# Salsa Powderkeg



## ki5ka (Dec 17, 2006)

Here's a new start, for those interested in this bike.
POWDERKEG | Bikes | Salsa Cycles
Cheers!


----------



## mactweek (Oct 3, 2011)

Love the fade paint job...


----------



## Jbull (Jan 17, 2017)

First photos of the Powderkeg in the wild









Sent from my iPhone using Tapatalk


----------



## ki5ka (Dec 17, 2006)

Sedona is Cool! You guys are look'n awesome!


----------



## TonyMcG (Apr 14, 2006)

Featured Bike: Jay & Tracey Petervary's Salsa Powderkeg Gravel Tandem | Gravel Cyclist: The Gravel Cycling Experience

I was standing there BSing with JP when these photos were taken last August in Lincoln, NE.

Salsa Powderkeg 1x11 Tandem ? #unlearnpavement

Bobby Wintle custom built this Powderkeg last year. I love it, but my pockets aren't deep enough and our motors aren't strong enough for a 1x.


----------



## Jbull (Jan 17, 2017)

I am looking hard at replacing my rigid fork with a suspension fork. Salsa recommends 100mm travel with a 45mm offset. So far i have confirmed that mrp's ribbon is available with these specs and boost spacing. Are there other options? I'm struggling to find specs on the lyric or fox 36...

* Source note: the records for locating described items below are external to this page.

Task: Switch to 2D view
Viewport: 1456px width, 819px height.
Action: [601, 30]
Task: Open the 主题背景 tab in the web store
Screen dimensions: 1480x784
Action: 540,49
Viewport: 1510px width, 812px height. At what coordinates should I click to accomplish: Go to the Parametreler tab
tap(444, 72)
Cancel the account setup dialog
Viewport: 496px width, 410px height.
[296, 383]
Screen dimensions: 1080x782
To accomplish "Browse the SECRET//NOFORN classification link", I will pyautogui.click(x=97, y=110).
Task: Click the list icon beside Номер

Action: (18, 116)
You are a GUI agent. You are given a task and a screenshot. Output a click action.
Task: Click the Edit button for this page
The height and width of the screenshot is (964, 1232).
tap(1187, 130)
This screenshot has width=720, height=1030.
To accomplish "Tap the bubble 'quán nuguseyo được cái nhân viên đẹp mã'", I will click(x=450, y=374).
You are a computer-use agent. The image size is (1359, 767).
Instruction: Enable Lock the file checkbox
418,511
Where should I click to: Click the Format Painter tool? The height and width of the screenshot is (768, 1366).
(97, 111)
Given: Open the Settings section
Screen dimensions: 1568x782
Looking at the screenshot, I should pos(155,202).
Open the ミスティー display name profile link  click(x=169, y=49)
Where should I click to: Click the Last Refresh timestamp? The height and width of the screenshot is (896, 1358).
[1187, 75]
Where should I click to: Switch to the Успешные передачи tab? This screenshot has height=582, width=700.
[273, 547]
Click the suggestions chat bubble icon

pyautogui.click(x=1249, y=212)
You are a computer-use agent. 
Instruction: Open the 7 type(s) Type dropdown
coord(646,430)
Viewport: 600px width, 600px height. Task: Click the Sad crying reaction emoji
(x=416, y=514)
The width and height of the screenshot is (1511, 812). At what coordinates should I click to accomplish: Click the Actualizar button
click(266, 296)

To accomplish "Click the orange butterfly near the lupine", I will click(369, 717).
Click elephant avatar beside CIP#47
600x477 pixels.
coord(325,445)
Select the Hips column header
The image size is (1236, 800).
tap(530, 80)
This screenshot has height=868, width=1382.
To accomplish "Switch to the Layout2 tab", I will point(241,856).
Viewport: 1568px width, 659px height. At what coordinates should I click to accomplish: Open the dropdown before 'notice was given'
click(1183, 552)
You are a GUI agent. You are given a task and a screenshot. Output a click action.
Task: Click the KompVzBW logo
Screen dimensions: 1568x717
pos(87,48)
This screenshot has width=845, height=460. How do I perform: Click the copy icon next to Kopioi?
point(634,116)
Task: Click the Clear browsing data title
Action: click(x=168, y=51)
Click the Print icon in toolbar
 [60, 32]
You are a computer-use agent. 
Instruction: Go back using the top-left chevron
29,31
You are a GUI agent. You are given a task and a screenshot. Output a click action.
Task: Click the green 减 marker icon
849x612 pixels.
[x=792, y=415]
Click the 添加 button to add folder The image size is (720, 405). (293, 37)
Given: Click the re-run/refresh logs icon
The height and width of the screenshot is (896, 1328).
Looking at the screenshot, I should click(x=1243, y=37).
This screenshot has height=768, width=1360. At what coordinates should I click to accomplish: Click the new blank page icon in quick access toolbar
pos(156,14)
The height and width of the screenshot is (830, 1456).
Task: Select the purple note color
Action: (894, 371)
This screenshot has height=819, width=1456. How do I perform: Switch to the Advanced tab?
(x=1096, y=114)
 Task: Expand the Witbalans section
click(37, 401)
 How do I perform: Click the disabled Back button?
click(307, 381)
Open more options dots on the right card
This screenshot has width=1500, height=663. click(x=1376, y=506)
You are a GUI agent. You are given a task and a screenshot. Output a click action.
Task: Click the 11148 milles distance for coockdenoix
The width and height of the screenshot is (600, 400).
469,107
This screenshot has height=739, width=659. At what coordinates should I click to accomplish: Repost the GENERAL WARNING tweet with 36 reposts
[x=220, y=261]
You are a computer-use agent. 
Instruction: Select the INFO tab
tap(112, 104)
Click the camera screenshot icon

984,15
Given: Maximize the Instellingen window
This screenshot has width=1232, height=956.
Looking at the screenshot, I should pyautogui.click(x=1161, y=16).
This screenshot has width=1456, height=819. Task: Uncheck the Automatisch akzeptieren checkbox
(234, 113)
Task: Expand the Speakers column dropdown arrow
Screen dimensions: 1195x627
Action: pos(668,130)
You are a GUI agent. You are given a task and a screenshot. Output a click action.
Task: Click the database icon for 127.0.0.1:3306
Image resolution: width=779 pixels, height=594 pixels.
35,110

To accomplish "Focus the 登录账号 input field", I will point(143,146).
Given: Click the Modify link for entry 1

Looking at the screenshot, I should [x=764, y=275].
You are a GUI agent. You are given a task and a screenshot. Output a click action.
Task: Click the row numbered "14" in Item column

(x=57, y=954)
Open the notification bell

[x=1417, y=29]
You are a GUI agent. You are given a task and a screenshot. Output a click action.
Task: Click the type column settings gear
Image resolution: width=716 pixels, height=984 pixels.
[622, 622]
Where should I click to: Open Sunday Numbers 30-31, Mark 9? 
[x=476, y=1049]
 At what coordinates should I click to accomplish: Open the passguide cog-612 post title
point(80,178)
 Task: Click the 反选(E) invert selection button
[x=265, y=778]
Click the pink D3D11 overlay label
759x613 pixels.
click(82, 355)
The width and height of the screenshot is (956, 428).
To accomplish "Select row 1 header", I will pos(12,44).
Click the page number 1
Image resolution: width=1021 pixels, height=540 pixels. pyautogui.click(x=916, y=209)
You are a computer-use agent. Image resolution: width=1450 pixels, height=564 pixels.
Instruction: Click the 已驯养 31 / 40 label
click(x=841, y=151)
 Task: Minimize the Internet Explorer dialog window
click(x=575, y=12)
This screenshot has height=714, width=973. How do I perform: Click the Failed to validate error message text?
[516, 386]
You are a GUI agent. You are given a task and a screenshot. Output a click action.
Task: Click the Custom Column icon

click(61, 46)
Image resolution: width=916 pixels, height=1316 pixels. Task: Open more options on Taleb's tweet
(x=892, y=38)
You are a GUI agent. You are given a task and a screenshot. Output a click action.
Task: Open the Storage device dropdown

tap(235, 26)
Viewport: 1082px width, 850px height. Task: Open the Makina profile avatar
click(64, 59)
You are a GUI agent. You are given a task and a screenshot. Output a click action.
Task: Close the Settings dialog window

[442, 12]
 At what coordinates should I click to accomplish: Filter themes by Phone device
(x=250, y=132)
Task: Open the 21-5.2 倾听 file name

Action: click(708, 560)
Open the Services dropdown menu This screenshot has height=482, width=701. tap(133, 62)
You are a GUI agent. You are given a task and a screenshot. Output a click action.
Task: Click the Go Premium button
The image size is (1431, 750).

Sent from my iPhone using Tapatalk


----------



## mactweek (Oct 3, 2011)

I would think that the ribbon should work very well for the Powderkeg. Lyric and Fox 36 are only made with much longer travel and would have to be modified to get down to 100mm of travel, if that is even possible


----------



## bicyclenomad (May 27, 2012)

A quick question - the Salsa FAQ says no 27.5 or 29+ (which I can understand), but what about 27.5+? (27.5x2.8-3.0")

Thanks

Tom


----------



## Darth Lefty (Sep 29, 2014)

First, will that tire fit in the frame?

Second, since it has a 142 rear, you have potential for the chain to rub the tire in low gears. 

Third, once you take into account the lower pressure, a plus tire doesn't ride much higher than a regular one, so your ride height will get even lower.


----------